When Loomis was unable to find a donor, her doctor told her one of his patients had found a person by advertising on a billboard. Eager to try her hand at anything that can get her the right donor, Loomis started looking for the ideal space to put up a billboard which listed her requirement.
Three months after her advertisement had gone up in Interstate 5 with the words, “Need: kidney donor for Eugene RN,” Lamar, an outdoor advertising company, contacted her and offered to put up the advertisement for free in five different locations — three in Portland and two in Salem.

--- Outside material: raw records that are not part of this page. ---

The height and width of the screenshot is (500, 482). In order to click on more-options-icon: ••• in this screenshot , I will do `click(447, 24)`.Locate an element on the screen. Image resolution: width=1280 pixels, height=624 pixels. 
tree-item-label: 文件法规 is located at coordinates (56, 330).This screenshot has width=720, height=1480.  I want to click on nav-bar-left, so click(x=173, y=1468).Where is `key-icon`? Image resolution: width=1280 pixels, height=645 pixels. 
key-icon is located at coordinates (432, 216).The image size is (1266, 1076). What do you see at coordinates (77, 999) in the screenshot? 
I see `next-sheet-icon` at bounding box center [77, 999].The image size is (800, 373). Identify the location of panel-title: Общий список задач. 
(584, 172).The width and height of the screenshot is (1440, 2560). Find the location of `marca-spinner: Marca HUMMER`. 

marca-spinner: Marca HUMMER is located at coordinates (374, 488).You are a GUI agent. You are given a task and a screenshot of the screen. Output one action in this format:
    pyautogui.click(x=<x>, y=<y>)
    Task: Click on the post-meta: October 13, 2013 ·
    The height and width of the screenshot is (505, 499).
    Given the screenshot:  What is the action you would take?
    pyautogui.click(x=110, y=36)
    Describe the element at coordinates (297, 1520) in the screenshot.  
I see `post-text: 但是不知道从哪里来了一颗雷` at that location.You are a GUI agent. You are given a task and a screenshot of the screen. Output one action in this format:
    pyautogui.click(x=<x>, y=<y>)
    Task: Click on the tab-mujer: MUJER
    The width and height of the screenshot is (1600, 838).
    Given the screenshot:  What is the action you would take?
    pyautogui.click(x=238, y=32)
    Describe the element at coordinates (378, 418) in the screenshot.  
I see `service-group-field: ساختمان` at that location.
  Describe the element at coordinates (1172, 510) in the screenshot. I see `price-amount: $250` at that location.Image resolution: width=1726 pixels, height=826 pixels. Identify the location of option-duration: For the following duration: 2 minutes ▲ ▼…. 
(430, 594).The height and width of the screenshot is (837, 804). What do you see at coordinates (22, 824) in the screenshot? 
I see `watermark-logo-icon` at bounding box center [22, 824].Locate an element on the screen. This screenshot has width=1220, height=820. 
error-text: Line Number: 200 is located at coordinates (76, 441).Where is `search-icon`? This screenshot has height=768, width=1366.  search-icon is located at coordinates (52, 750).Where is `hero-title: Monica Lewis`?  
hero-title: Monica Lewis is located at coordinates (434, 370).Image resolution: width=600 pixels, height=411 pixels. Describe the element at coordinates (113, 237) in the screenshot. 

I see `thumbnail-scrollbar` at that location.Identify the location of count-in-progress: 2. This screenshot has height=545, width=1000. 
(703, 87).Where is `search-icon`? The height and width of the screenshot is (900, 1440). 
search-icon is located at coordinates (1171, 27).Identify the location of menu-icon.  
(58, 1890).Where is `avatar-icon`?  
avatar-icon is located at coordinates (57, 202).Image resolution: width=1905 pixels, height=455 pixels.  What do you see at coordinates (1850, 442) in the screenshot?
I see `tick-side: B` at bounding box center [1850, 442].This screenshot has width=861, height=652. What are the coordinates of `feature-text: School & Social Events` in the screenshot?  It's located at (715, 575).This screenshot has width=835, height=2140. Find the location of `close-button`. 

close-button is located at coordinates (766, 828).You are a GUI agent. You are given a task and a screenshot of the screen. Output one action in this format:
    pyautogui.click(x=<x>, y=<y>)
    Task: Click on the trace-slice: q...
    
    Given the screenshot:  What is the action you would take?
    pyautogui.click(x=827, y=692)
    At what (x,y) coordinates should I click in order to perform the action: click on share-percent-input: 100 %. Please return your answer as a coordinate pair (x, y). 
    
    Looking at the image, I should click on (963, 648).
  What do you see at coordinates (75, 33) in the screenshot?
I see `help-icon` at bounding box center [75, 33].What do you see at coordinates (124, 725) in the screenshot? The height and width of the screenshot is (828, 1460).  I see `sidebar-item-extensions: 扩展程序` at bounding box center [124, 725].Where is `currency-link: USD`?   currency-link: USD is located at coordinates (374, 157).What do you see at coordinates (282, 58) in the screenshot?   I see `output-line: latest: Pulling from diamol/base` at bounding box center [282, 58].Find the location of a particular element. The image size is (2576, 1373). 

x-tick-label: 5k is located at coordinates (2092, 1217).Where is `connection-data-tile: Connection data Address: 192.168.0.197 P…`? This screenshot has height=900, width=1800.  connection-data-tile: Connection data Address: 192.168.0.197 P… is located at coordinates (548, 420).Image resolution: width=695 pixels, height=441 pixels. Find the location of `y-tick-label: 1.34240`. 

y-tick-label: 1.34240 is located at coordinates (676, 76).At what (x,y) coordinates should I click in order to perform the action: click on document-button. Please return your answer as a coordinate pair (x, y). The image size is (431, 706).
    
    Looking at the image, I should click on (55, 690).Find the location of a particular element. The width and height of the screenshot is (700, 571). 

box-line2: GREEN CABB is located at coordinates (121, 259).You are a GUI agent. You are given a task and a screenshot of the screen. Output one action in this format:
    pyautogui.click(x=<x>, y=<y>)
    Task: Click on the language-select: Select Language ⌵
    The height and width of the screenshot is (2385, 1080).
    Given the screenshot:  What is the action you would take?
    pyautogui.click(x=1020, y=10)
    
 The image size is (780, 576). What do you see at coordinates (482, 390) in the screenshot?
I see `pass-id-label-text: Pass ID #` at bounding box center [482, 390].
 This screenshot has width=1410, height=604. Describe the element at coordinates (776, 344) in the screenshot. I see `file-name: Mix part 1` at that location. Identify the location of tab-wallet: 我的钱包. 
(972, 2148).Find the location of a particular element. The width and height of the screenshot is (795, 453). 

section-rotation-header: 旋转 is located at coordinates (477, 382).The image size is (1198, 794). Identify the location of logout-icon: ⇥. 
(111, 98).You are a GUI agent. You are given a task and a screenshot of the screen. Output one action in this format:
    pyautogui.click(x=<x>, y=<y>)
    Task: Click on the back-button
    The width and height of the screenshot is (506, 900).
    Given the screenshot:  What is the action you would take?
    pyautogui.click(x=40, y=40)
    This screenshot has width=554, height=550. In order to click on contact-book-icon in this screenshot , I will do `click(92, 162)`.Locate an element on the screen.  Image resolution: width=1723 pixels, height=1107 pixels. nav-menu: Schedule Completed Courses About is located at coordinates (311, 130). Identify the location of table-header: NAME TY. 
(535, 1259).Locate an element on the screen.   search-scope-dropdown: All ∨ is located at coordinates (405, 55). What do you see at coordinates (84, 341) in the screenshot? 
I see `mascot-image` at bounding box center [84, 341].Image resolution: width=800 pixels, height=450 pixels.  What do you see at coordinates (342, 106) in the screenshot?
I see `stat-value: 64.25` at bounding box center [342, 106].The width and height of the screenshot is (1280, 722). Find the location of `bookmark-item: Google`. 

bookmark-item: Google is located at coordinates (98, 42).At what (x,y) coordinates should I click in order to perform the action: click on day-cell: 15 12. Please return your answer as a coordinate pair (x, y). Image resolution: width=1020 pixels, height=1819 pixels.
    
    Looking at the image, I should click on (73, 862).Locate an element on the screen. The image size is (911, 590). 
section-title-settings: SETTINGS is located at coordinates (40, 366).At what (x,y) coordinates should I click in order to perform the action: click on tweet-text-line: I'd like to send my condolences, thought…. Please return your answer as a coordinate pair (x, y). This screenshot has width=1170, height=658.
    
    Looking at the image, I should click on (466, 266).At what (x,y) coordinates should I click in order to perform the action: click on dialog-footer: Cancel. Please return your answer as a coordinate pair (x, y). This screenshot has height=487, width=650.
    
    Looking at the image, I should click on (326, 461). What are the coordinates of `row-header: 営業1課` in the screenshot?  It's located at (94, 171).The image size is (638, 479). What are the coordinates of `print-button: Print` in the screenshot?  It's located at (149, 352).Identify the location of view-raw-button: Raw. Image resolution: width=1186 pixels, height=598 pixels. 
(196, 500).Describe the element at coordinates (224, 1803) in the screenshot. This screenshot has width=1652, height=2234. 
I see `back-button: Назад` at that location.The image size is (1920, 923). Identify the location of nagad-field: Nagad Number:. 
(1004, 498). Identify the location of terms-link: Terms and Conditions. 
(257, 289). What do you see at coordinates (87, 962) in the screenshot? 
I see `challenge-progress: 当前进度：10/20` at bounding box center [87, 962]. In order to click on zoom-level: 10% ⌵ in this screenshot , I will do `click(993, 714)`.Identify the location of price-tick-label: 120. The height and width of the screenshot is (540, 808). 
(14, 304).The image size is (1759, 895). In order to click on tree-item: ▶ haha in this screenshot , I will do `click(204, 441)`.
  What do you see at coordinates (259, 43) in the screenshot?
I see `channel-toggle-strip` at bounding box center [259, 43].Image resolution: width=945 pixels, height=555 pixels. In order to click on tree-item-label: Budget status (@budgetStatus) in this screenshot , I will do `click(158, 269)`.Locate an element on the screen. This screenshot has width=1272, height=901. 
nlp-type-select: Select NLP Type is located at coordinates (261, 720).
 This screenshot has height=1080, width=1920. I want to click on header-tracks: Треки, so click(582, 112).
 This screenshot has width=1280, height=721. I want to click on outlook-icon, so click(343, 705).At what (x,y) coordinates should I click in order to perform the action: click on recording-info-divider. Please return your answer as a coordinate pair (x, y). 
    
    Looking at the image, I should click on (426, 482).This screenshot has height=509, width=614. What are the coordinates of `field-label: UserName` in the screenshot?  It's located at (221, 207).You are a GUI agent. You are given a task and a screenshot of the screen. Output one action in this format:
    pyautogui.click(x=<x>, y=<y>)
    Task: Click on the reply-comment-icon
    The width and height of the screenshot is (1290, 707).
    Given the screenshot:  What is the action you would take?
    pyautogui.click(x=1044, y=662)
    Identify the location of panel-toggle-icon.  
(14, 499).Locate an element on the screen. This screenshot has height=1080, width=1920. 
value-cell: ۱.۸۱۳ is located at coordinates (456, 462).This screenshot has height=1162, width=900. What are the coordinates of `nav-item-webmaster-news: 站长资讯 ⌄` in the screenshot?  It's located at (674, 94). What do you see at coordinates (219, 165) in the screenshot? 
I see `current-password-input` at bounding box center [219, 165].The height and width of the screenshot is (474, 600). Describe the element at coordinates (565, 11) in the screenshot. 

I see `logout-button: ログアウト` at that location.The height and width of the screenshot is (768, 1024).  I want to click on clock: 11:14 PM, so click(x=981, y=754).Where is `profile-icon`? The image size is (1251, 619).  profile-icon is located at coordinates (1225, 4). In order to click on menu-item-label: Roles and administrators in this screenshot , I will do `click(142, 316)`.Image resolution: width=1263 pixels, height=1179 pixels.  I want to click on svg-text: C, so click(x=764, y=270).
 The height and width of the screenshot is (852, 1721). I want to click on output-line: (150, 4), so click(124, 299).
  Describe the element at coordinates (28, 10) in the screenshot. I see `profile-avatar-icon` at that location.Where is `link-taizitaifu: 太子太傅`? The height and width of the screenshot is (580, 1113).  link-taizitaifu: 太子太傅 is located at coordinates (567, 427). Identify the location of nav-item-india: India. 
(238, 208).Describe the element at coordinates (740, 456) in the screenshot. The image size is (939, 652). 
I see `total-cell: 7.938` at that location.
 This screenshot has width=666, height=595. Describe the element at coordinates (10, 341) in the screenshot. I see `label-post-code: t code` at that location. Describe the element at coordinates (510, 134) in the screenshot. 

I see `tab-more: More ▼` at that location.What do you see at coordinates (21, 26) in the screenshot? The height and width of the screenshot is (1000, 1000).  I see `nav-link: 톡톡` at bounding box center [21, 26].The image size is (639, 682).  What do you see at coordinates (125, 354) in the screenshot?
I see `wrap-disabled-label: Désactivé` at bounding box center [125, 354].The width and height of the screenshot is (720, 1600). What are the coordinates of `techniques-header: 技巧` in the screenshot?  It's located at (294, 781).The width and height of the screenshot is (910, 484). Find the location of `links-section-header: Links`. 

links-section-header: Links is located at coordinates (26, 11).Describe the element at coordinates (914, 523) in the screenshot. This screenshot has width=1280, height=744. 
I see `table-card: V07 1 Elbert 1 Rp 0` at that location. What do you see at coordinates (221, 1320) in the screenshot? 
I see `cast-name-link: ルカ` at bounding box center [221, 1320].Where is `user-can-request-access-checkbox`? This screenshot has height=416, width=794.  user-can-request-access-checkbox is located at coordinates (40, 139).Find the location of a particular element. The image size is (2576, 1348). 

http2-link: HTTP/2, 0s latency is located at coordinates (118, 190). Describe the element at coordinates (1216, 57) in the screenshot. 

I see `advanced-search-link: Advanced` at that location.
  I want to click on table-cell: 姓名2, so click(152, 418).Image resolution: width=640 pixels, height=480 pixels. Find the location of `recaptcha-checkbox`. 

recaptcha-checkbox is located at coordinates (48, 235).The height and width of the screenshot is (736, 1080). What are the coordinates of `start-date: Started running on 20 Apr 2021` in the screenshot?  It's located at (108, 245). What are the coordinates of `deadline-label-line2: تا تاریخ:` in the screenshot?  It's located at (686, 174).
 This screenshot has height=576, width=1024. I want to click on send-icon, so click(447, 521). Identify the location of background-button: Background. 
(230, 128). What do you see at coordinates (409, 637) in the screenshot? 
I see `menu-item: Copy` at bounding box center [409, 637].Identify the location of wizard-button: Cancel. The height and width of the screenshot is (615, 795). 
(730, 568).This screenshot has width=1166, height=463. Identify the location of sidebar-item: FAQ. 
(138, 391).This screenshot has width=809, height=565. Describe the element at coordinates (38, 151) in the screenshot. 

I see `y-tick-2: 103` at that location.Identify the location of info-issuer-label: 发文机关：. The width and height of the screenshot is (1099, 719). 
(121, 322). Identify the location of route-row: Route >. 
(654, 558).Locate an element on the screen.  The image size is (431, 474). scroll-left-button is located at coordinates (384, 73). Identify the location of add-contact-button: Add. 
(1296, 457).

About 60 potential donors got in contact with Loomis after the advertisements went up, something her doctor said was “unheard of.”
“They donated the space for a year, and I think that’s what really saved me,” she said.
However, willing donors had to undergo extensive physical and mental health tests before doctors could determine the perfect match for Loomis. They had to undergo tests for blood pressure, psoriasis and depression, to see if the candidate had a history of alcohol or drug abuse and post-traumatic stress disorder.
A potential donor — a Portland nurse — who cleared most of the medical procedures was found to be incompatible with Loomis’ blood group, which was O-positive. The donor belonged to O-negative blood group. Loomis’ doctor then suggested the option of donor pairing.
The pairing or “kidney swap” basically meant the Portland nurse would donate her kidney to someone else who was compatible with her, with the understanding at the same time Loomis would receive a kidney from another donor who was compatible with her.
Loomis ended up getting a kidney from Sean Hopkins, a 32-year-old athletic trainer from Illinois.
“I hit the jackpot. I lucked out,” Loomis said. “I got this kidney from a healthy, young person who is an athletic trainer. … I had no idea how sick I was until I wasn’t sick anymore. I woke up immediately after the surgery and I felt fabulous. I stayed awake the whole night because of how excited I was, how great I felt. I had been sick for so long.”
For a month following the transplant, Loomis had to remain in the Legacy Hospital in Portland. Now, she is back in Eugene, Oregon, going to regular appointments and taking 16 pills a day to recover.
And, three of the five billboards, which still display Loomis’ advertisement, read, “Congrats Roxanne on your kidney transplant.”